Dodging danger: Alleged road hazards cause injury, death

ABC7 I-Team Investigation

Jason Knowles Image
Thursday, May 14, 2015
Alleged road hazards cause injury, death
The ABC7 I-Team looks into alleged road hazards in Chicago that attorneys say caused injury and death.

CHICAGO (WLS) -- A war veteran is dead and a young woman is injured all because of a lack of barricades blocking dangers in the road, according to their attorneys.

The city of Chicago's law department says it responsibly erects warning signs and traffic control devices where city-sanctioned construction is happening, but the I-Team found examples where some victims would disagree.

Alla Barsky was riding her bike in the 1300-block of North California at the end of March when she ran over a soft patch of gravel construction work in a designated bike lane.

"This whole left side of my face blew up like a balloon, my eye was swollen shut basically in seconds," Barsky says. "And my wheel sunk in this soft material that I wasn't aware of. I just thought it was something solid I can clear with my bike. And as the wheel sunk in, my bike came to a halt and I flipped over the handlebars, landed on my face, basically caught the fall on my face."

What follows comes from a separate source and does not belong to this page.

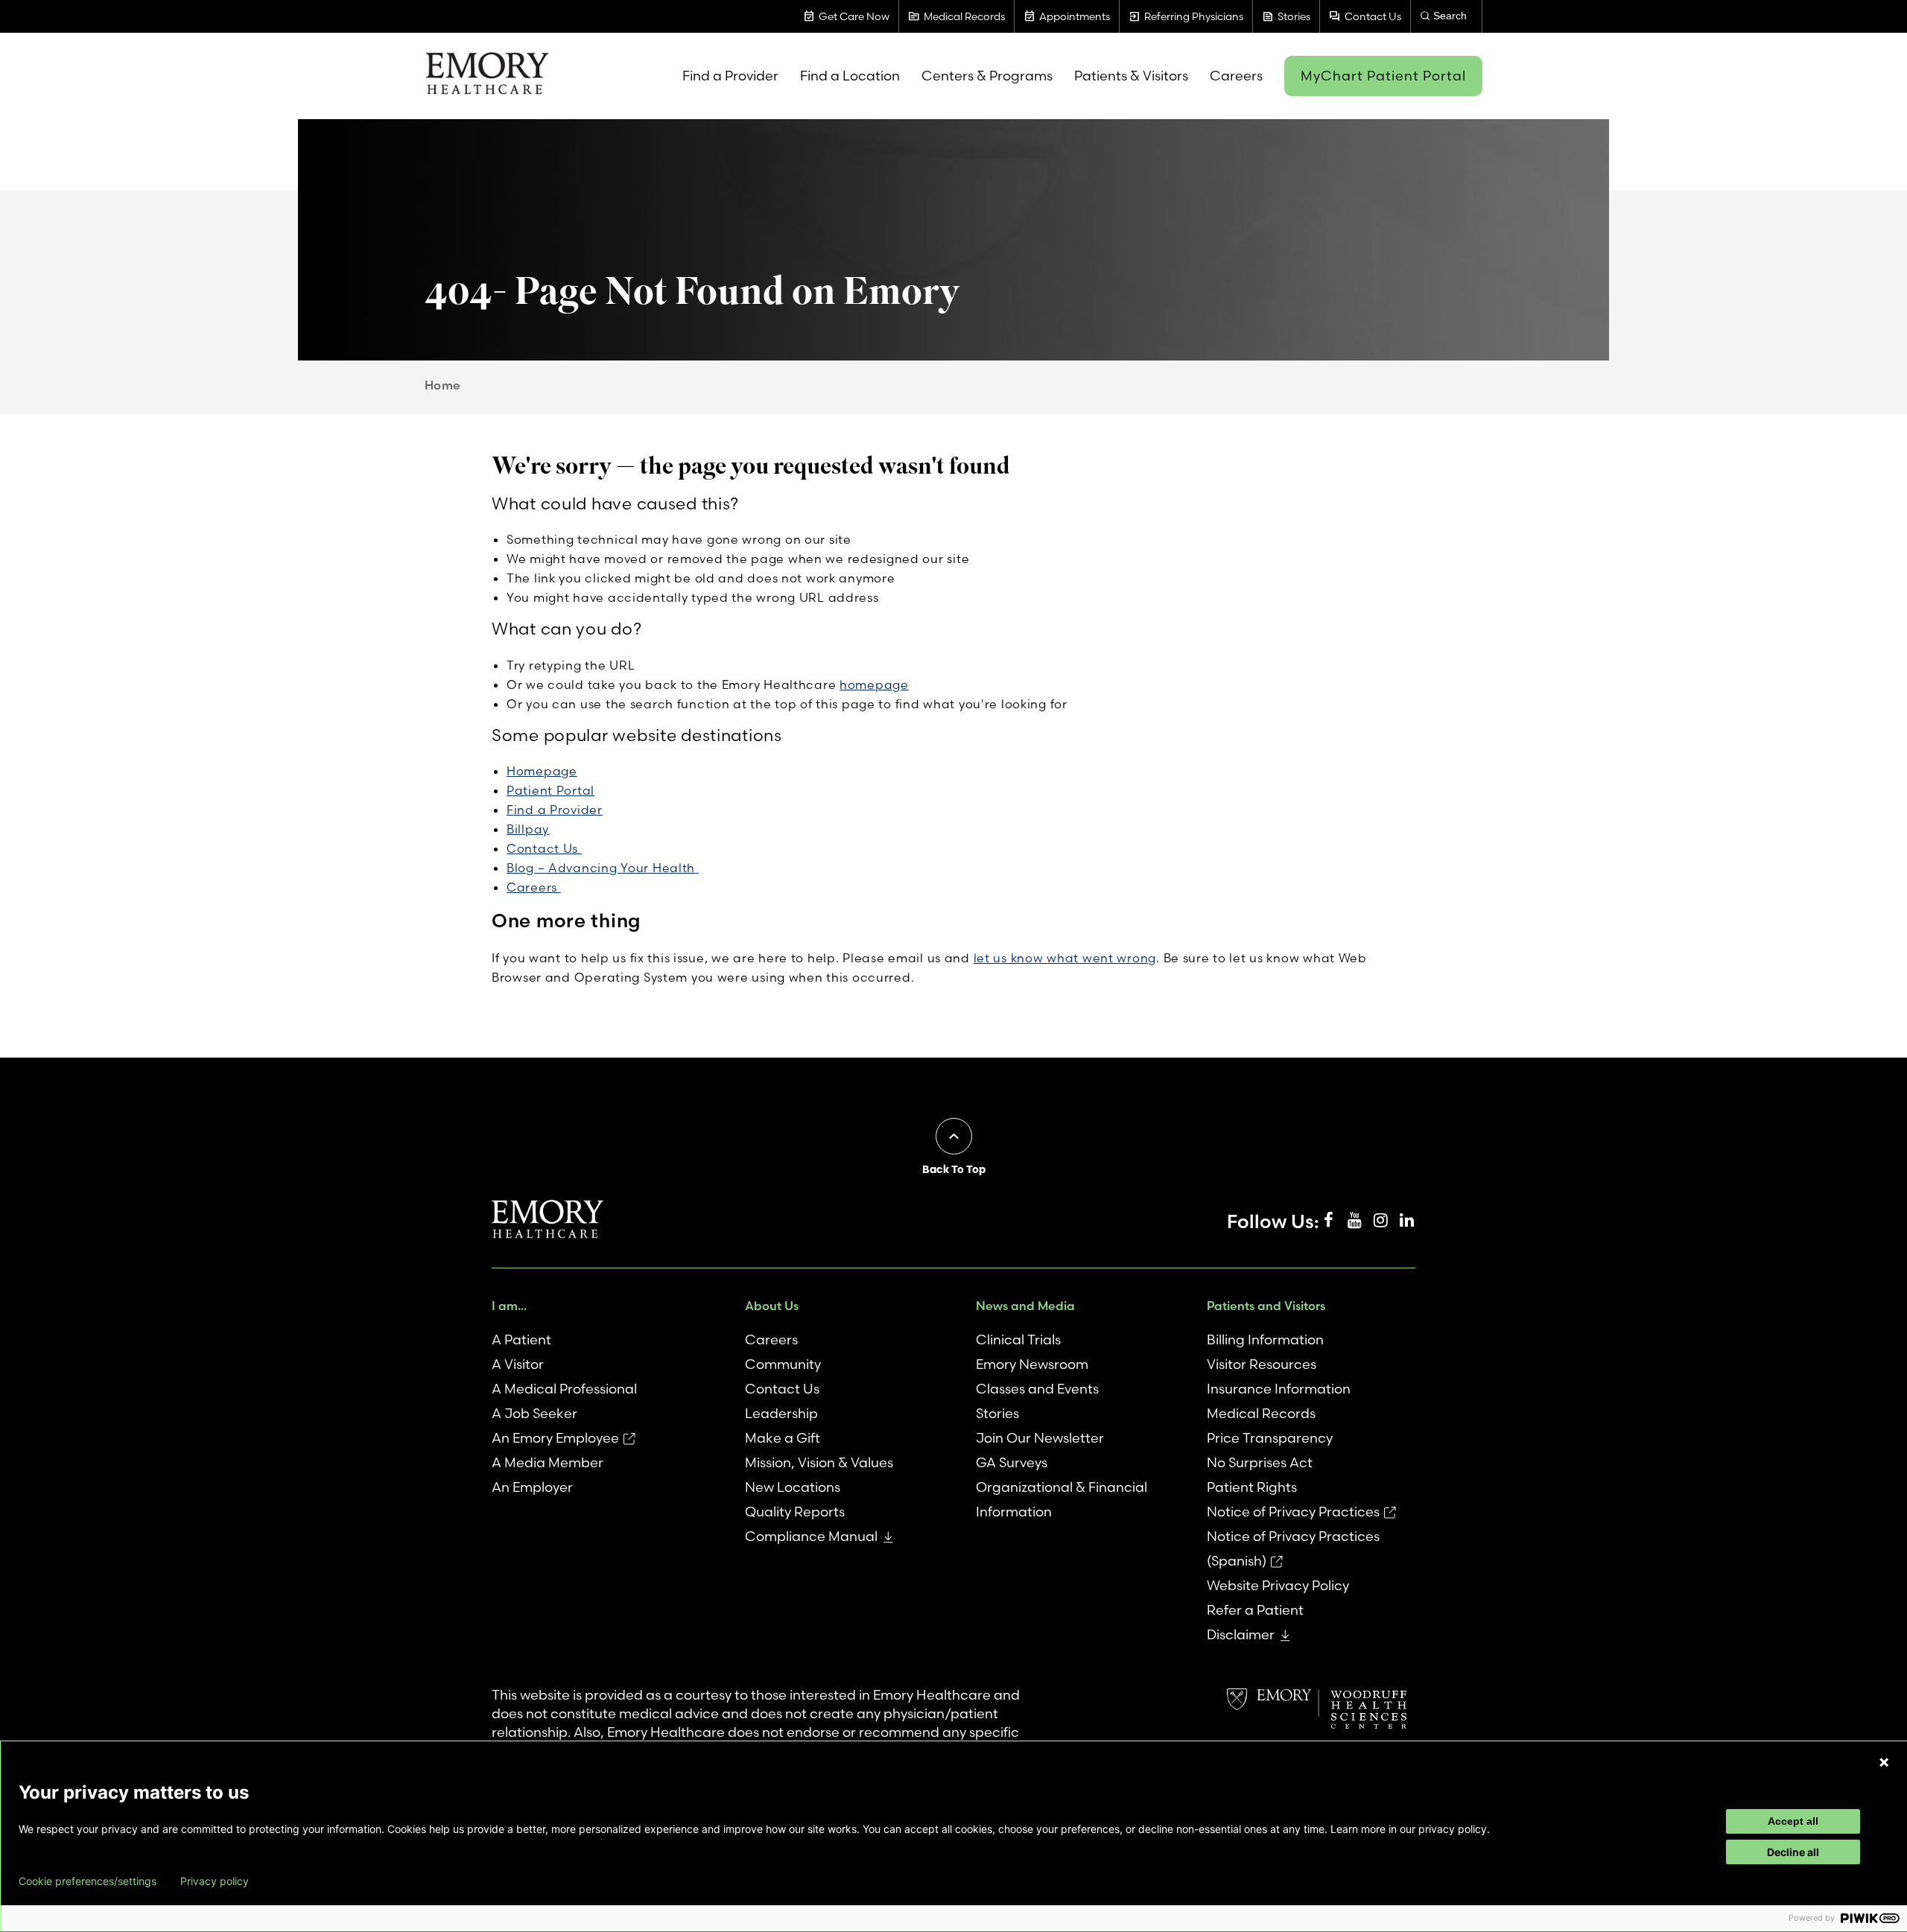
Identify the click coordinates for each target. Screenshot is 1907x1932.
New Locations (792, 1487)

Barsky says the crash tore her eyelid, broke her nose and caused nerve damage. In a lawsuit, Barsky and her attorney blame the city, saying it failed to block off an unreasonably dangerous condition.

"This was an intentional removal of the asphalt, it was intentionally creating a trench right in the middle of an area that you're mandated to travel in if you're on a bicycle and there's not a sign, not a barricade, there's not a cone," says Lou Cairo, Barsky's attorney.

A city spokesperson says an image taken from a police car early on the morning Barsky fell shows barricades and barrels 20 to 30 feet before the crash scene.

Jane Kintanar is also represented by Cairo.

"I lost my husband to a hole in the street," Kintanar says. "My husband survived two tours in Iraq, two tours in Iraq and that's how I lost him."

Kintanar is demanding $17 million from the city over her husband's crash in November of 2010 on the 2600-block of South Damen.

Carlo Kintanar, a war vet and a father, was on a motorcycle and wearing a helmet when he drove over a deep pothole in the road that may have been caused by a water main leak. Service orders show a record of pothole problems in that area.

Cairo says the area where the crash happened was not blocked off to motorists. Another, separate section in the middle of the road was blocked off.

"I close my eyes, I try to see my husband as my husband," Kintanar says. "But the only thing I can see is the image of him in the hospital bed. It didn't even look like him. "

Kintanar says that her pain has gotten worse because of the drawn out case with the city. Her attorney blames that on the city withholding some crucial pictures and video showing the severity of the hole in the ground, taken just before it was fixed.

The city says it handed over the material in February when a city attorney realized the additional evidence gathered by a consultant was not "protected from disclosure."

"The image of him the day of the accident, it haunts me every single day," Kintanar says.

Kintanar and Barsky say more warnings could have prevented tragedy.

Even though the city answered some of the I-Team's questions, the city law department says it doesn't comment specifically on pending litigation.

If you see any construction areas or dangerous potholes which you think could cause harm, you should call 311 to report them.